WORKING DATA START

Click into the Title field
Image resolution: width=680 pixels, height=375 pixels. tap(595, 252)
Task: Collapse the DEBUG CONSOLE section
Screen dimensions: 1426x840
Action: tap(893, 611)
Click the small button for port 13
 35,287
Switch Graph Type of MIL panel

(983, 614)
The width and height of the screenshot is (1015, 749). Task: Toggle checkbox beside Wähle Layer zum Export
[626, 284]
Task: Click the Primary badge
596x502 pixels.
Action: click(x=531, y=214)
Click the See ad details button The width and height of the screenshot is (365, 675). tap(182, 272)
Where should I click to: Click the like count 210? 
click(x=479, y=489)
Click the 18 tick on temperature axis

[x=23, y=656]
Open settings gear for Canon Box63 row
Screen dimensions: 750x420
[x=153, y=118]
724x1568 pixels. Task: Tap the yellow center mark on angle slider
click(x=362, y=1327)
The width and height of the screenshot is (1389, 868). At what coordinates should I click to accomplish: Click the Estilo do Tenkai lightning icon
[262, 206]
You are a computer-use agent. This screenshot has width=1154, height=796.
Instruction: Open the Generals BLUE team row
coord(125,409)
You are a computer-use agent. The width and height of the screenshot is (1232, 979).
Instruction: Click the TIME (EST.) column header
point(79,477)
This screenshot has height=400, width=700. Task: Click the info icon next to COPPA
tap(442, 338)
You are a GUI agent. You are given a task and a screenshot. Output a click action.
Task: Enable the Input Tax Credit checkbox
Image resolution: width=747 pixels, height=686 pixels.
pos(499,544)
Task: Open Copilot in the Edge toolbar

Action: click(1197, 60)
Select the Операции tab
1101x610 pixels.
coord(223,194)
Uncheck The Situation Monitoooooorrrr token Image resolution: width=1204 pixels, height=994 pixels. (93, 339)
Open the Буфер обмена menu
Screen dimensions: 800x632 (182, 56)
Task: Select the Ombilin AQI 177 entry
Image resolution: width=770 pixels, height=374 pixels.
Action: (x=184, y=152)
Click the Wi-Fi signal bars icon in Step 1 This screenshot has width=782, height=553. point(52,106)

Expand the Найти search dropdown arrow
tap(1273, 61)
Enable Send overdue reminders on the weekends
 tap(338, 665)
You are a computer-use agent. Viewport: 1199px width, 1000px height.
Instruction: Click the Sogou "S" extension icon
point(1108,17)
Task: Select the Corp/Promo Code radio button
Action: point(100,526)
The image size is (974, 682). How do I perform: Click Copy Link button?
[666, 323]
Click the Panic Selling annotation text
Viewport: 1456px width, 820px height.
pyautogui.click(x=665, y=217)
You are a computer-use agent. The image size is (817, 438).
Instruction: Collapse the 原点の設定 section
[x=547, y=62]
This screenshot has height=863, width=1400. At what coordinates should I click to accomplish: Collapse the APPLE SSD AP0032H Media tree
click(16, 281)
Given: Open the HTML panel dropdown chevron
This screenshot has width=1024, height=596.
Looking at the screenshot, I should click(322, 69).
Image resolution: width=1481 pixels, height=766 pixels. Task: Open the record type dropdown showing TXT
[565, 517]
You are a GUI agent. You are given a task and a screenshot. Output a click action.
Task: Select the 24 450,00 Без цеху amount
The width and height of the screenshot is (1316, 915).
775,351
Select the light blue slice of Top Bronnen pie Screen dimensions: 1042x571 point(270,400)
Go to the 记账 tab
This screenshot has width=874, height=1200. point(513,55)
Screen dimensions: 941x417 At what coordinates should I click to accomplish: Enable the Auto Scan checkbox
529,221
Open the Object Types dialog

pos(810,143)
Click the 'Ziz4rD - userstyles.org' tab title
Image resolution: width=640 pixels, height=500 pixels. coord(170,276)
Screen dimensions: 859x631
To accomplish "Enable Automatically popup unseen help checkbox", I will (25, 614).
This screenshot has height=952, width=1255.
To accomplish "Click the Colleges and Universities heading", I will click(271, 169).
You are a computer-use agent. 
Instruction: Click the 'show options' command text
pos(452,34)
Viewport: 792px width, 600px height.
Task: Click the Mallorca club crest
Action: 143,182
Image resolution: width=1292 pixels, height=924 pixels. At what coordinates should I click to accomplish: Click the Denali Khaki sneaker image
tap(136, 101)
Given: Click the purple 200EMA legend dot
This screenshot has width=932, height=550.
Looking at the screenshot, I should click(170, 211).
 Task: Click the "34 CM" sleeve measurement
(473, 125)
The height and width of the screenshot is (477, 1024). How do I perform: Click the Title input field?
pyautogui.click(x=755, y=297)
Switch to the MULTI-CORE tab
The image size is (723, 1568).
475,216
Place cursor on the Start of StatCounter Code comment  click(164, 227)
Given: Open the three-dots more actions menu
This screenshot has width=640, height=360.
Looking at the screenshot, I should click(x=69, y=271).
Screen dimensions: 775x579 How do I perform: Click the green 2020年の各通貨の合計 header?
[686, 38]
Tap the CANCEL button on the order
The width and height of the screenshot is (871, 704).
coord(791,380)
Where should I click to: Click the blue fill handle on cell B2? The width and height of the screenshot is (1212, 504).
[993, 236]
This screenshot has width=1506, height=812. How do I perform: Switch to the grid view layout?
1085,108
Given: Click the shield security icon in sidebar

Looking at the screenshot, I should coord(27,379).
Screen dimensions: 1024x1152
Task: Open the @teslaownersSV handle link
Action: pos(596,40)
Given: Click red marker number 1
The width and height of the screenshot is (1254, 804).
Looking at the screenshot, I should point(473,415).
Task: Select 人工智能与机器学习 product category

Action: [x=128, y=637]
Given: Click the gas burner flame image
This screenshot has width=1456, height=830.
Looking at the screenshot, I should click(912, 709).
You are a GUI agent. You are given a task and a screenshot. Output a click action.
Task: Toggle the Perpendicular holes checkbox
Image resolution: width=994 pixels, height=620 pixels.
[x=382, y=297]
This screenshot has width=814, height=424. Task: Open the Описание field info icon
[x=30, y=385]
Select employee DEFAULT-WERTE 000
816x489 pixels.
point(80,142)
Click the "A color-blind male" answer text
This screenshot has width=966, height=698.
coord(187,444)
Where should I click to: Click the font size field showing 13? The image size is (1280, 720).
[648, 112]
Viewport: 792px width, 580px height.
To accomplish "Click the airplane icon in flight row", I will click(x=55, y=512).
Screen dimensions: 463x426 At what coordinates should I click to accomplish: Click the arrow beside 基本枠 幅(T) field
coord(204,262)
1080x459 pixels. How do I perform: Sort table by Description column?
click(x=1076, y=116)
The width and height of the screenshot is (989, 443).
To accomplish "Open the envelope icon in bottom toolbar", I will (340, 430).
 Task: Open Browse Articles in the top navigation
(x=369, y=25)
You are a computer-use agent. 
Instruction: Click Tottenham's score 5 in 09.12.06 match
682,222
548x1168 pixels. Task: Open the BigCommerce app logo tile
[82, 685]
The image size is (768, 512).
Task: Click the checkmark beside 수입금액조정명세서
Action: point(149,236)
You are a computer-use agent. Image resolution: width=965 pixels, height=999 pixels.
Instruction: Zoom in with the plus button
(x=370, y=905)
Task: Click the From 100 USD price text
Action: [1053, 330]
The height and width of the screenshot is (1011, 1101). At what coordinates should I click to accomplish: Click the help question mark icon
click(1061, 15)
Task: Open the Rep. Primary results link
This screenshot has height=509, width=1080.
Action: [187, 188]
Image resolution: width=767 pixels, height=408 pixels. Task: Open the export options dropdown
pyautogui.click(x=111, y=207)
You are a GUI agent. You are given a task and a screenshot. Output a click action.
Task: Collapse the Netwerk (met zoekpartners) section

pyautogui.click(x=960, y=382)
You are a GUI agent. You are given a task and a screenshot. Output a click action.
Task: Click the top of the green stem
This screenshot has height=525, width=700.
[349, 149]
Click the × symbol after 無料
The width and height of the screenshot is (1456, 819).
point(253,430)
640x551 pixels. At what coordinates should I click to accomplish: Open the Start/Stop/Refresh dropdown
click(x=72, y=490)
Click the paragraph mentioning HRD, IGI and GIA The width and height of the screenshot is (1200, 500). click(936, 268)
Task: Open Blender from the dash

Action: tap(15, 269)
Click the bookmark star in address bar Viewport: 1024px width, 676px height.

WORKING DATA END

ASSIGNMENT >> Wherever the word "computer" appears in the entries above, copy that whole line.

EXERCISE SOLUTION >>
You are a computer-use agent. This screenshot has width=1154, height=796.
You are a computer-use agent. The width and height of the screenshot is (1232, 979).
You are a computer-use agent. Viewport: 1199px width, 1000px height.
You are a computer-use agent. The image size is (817, 438).
You are a computer-use agent. 
You are a computer-use agent. 
You are a computer-use agent. Image resolution: width=965 pixels, height=999 pixels.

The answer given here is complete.